L'année qui suivit le 9 thermidor est, de toutes les années de la révolution, celle où le peuple de Paris fut le plus malheureux. Le comité de salut public l'avait nourri avec le maximum, avec la solde attribuée aux sectionnaires, avec de nombreux travaux; il lui avait donné sa part de tyrannie et de proscriptions; il s'était occupé avec une ardente sollicitude de ses besoins, de ses caprices même, de ses plaisirs, à l'exemple de ces tyrans de Rome qui donnaient au peuple-roi du pain et les jeux du cirque. Avec le 9 thermidor, le peuple tomba du trône dans la plus profonde misère: les riches, les marchands, les agioteurs, tout ce qui avait souffert ou tout ce qui avait eu peur, se vengea de lui en le faisant mourir de faim. La hausse des denrées devint exorbitante; une famine causée par les accapareurs et les ennemis de la révolution mit la désolation dans les faubourgs et les quartiers pauvres, où les travaux manquaient, où les ouvriers n'étaient payés qu'en assignats. La Convention fut obligée de fixer une ration journalière pour la subsistance de chaque personne: mesure déplorable qui fut éludée par les riches et ne fit qu'augmenter la misère des pauvres. «Paris, dit un historien royaliste, fut réduit, à cette époque, à une telle détresse, que le pain et la viande étaient mesurés et distribués nominativement chez les fournisseurs. Là, aux portes, on voyait les citoyens gardant leurs places dès le point du jour, attendre leur tour pour reporter chez eux la subsistance de la journée, fixée à trois onces de pain et un quarteron de viande. Dans la classe indigente et même dans la classe aisée, des familles vécurent plusieurs mois de légumes et surtout de pommes de terre, dont on avait ensemencé tous les terrains occupés par des jardins de (p.192) luxe et d'agrément. Quelques mesures de grains ou de farine, envoyées des départements, étaient un présent reçu avec reconnaissance[113].»--«Il faut l'avoir vue, dit un autre historien, il faut l'avoir sentie, cette affreuse disette, pour s'en faire une idée!» Enfin, pour combler la détresse, l'hiver fut très-rigoureux: le bois et le charbon manquèrent comme le pain; il fallut les distribuer aussi par rations; on fit queue dans les chantiers et aux bateaux sur la Seine, et plusieurs femmes y furent étouffées.

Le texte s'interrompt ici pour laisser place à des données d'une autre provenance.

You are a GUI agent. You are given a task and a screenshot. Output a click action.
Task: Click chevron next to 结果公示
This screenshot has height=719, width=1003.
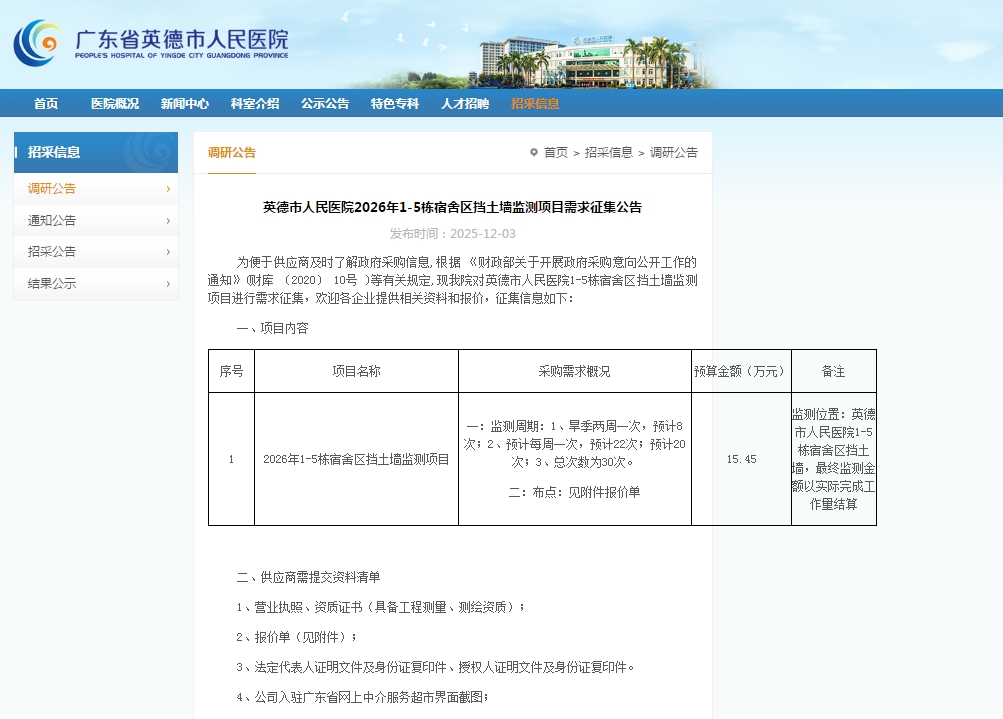(168, 284)
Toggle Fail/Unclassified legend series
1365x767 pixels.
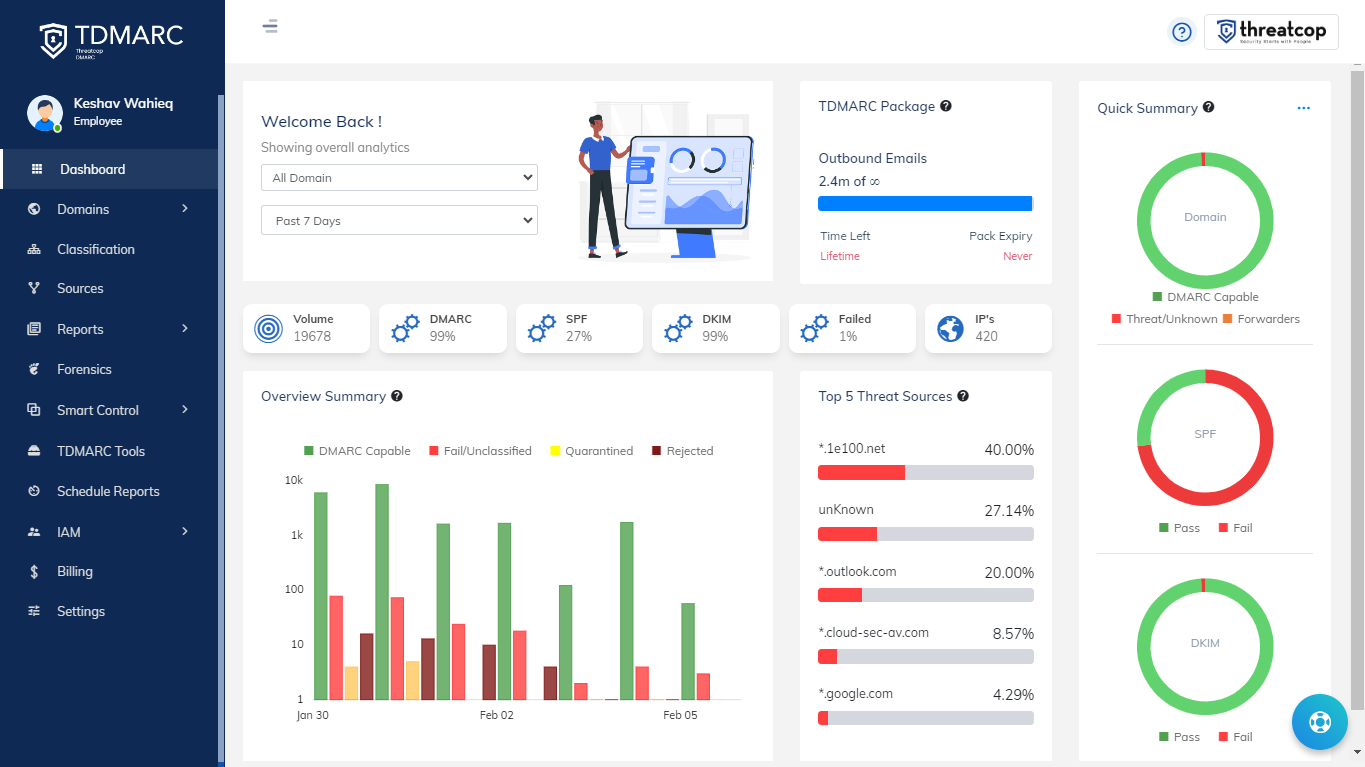[480, 451]
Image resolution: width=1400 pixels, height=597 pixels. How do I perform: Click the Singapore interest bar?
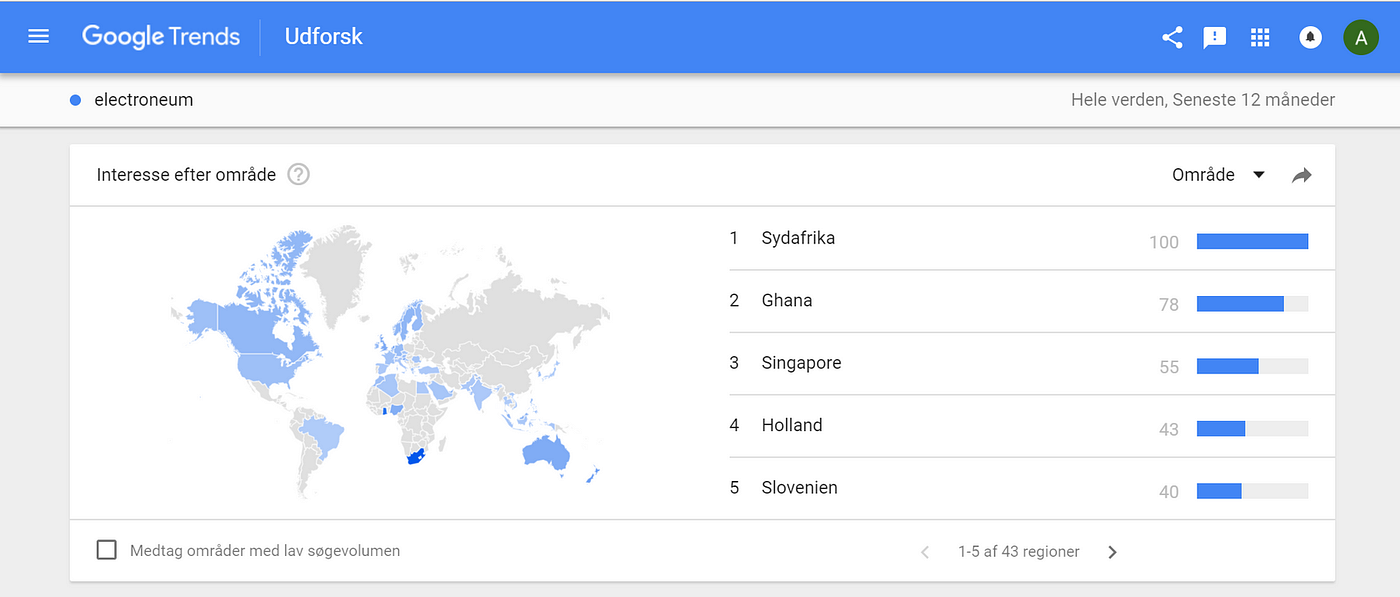1251,366
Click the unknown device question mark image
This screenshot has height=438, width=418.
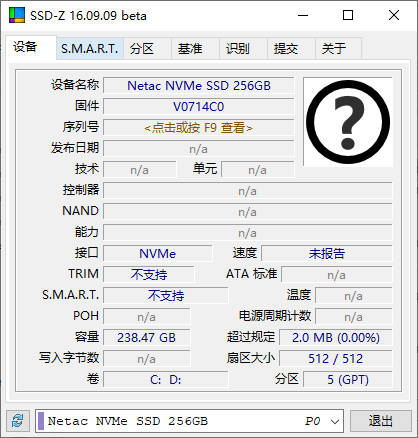coord(348,122)
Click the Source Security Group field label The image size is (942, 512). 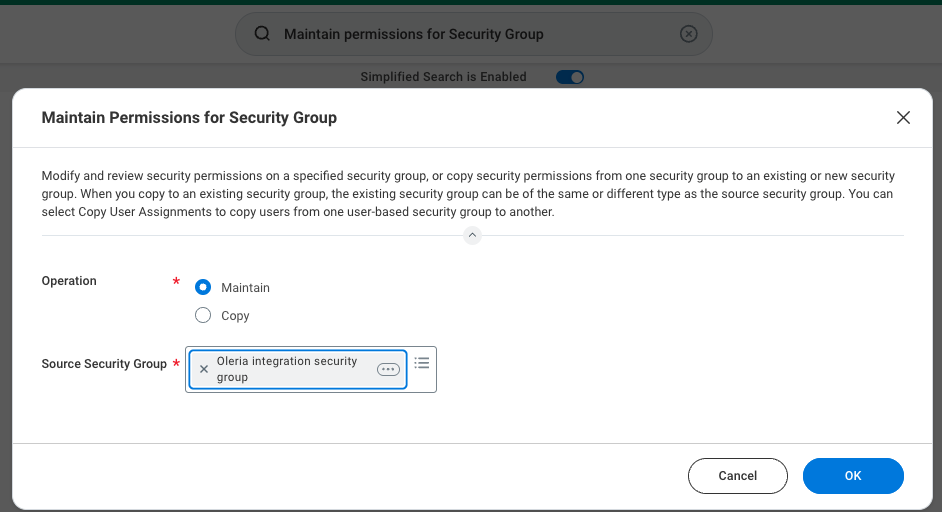point(104,364)
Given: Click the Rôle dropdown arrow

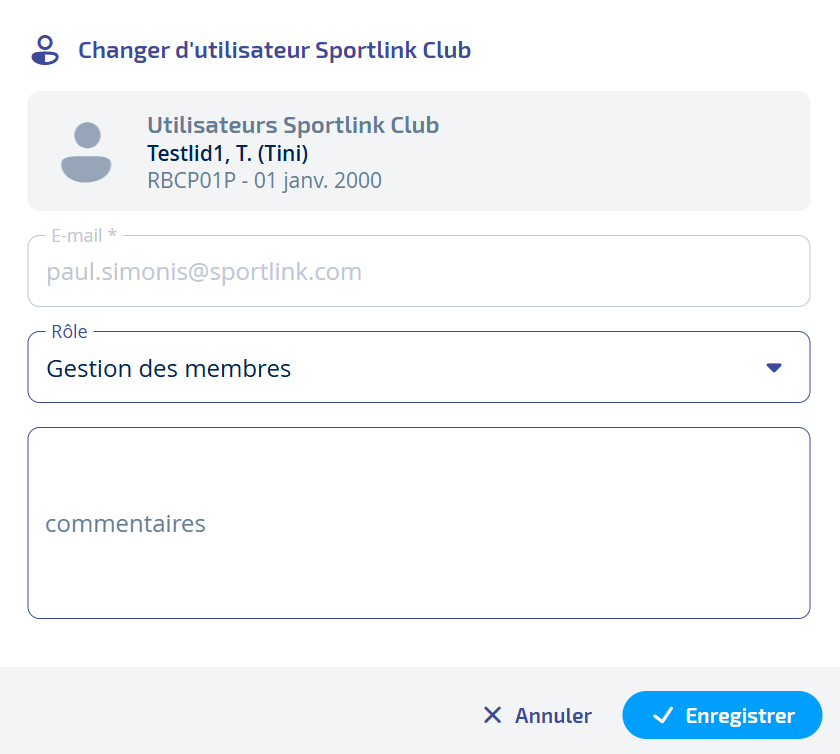Looking at the screenshot, I should (773, 368).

En présence de si grandes calamités, le peuple était plein de fureur contre les riches, contre les royalistes, contre la Convention qui laissait faire ce nouveau pacte de famine; plusieurs fois, des troupes de femmes envahirent les Tuileries avec des plaintes et des menaces; mais elles furent poursuivies et maltraitées par les muscadins; enfin, le 12 germinal, les distributions de pain ayant manqué dans la Cité, les femmes de ce quartier battirent le tambour, rassemblèrent la foule et furent bientôt grossies de bandes d'hommes venus des faubourgs, quelques-uns armés de piques et de fusils, portant sur leur chapeau: Du pain et la Constitution de 93! Cette multitude envahit les Tuileries et se rua dans la salle de la Convention avec un tumulte effroyable; mais les sections thermidoriennes, «la garde nationale de 1789,» dit un contemporain, arrivèrent au pas de charge et forcèrent la foule à évacuer le palais.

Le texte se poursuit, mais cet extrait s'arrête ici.